E “normalmente, a primeira reação dos pais é de susto, alguns apresentam raiva, inconformismo, outros até confirmam o que esperavam e sentem-se aliviados por haver um diagnóstico”, diz a psicóloga. Ainda resslva que é o momento para o casal fazer um acompanhamento psicoterápico para uma melhor aceitação e aprender como lidar com a criança no cotidiano. A criança também deve fazer terapias, em paralelo a um tratamento médico, para ajudar a se aceitar, aprendendo a viver com o transtorno e lidar com as situações rotineiras da vida tendo o autismo.

Na visão da psicóloga, o que deveria ser feito para uma maior inclusão social das pessoas com autismo na nossa sociedade são “são campanhas educativas sobre a doença, o papel e responsabilização de cada um na sociedade, a divulgação da importância de se viver com as diferenças, capacitação de profissionais, além da formulação pelos governos e inclusão em nossa legislação de normas e princípios norteadores da transição para a educação inclusiva”, fala.

E é por este caminho, da inclusão social governamental, em busca de uma maior valorização com as pessoas que possuem autismo, é que a Prefeitura de Ourinhos, há um ano, instituiu o atendimento preferencial a pessoas autistas em lugares de atendimento ao público.

A lei municipal de autoria dos vereadores Abel Diniz Fiel, Alexandre Araujo Dauge e Anísio Aparecido Felicetti, assinada por Lucas Pocay e Joaquim Vassoler, Secretário de Administração, diz que fica instituído o atendimento preferencial a pessoas autistas que apresentarem um laudo médico para comprovar a doença, ou outra identificação legal.

Imagem da Lei Municipal (Ilustrativo).

Esta lei é válida para supermercados, farmácias, agências bancárias, correios, lotéricas, hospitais, restaurantes, hotéis, postos de saúde e qualquer outro estabelecimento de atendimento à população.
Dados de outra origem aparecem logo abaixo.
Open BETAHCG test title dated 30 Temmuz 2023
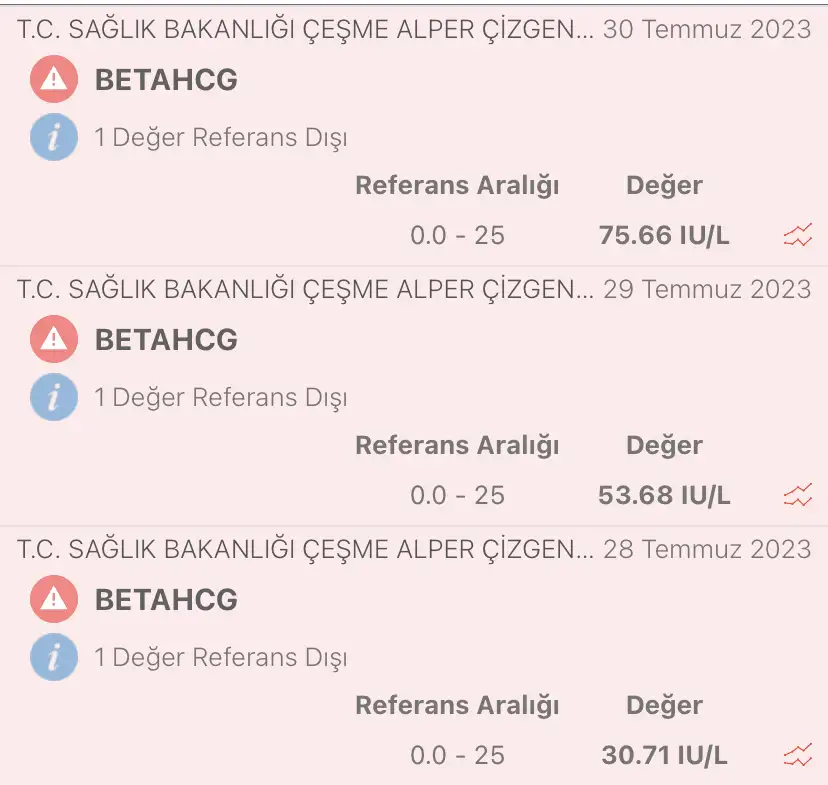The height and width of the screenshot is (785, 828). (x=166, y=80)
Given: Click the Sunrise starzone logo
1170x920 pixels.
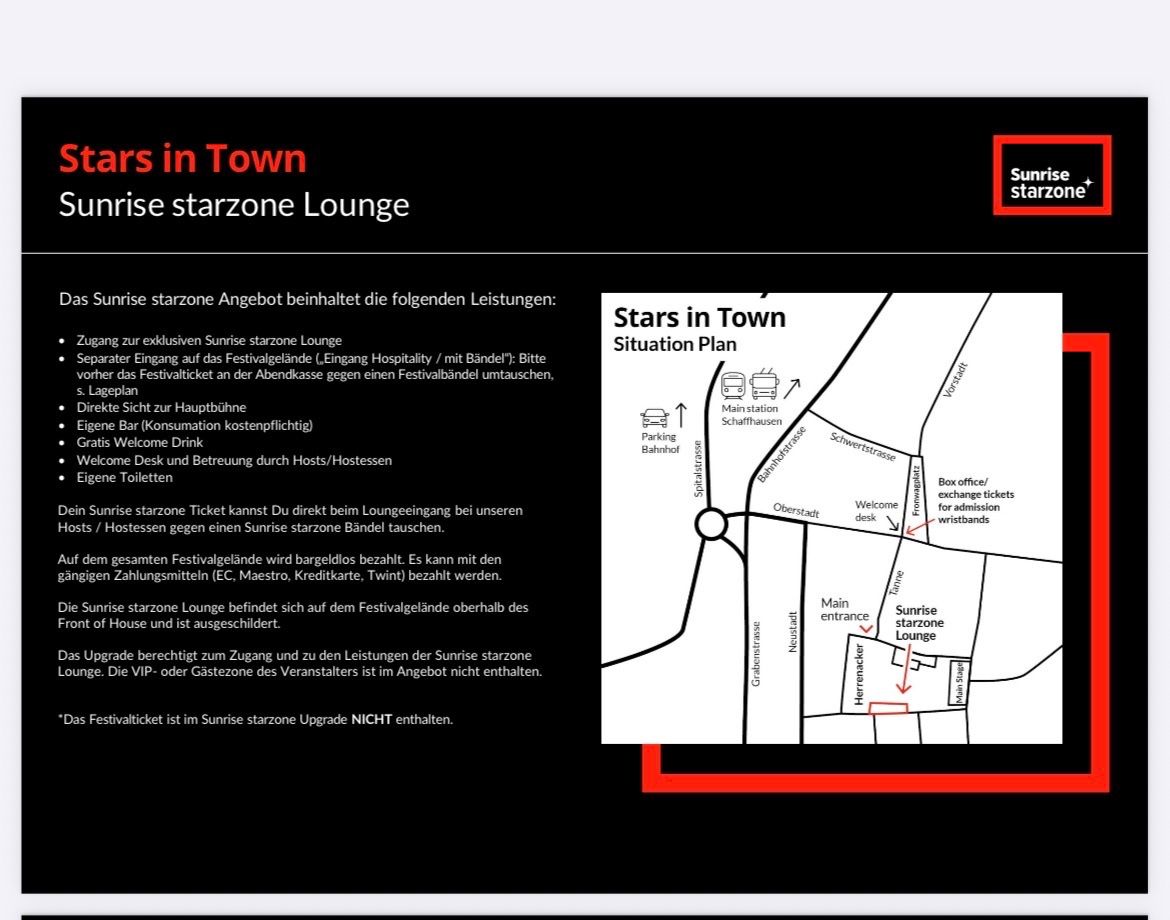Looking at the screenshot, I should click(1051, 175).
Desta forma, os estabelecimentos devem ter em suas dependências o símbolo Internacional do Transtorno do Espectro Autista (TEA). Aqueles que não acarretará a aplicação da lei receberá advertências e multas.

Imagem de sugestão de como deve ser a placa de atendimento preferencial dos estabelecimentos (Fonte: Internet – Ilustrativo).

Por isso, que a população ourinhense deve prestar atenção aos locais que frequenta e exigir o cumprimento da lei como é exercida para um idoso ou gestante, por exemplo, ao invés de reclamar quando alguém recebe um atendimento preferencial.

“A chave para uma boa convivência em sociedade seja com autista, seja com outras doenças, é aprendermos a conviver com as diferenças e respeitá-las, estar aberto para o novo, para o que é diferente da minha realidade, além de precisarmos aprender a ouvir o outro sem suposições e julgamentos’, finaliza a psicóloga Mayara Labs.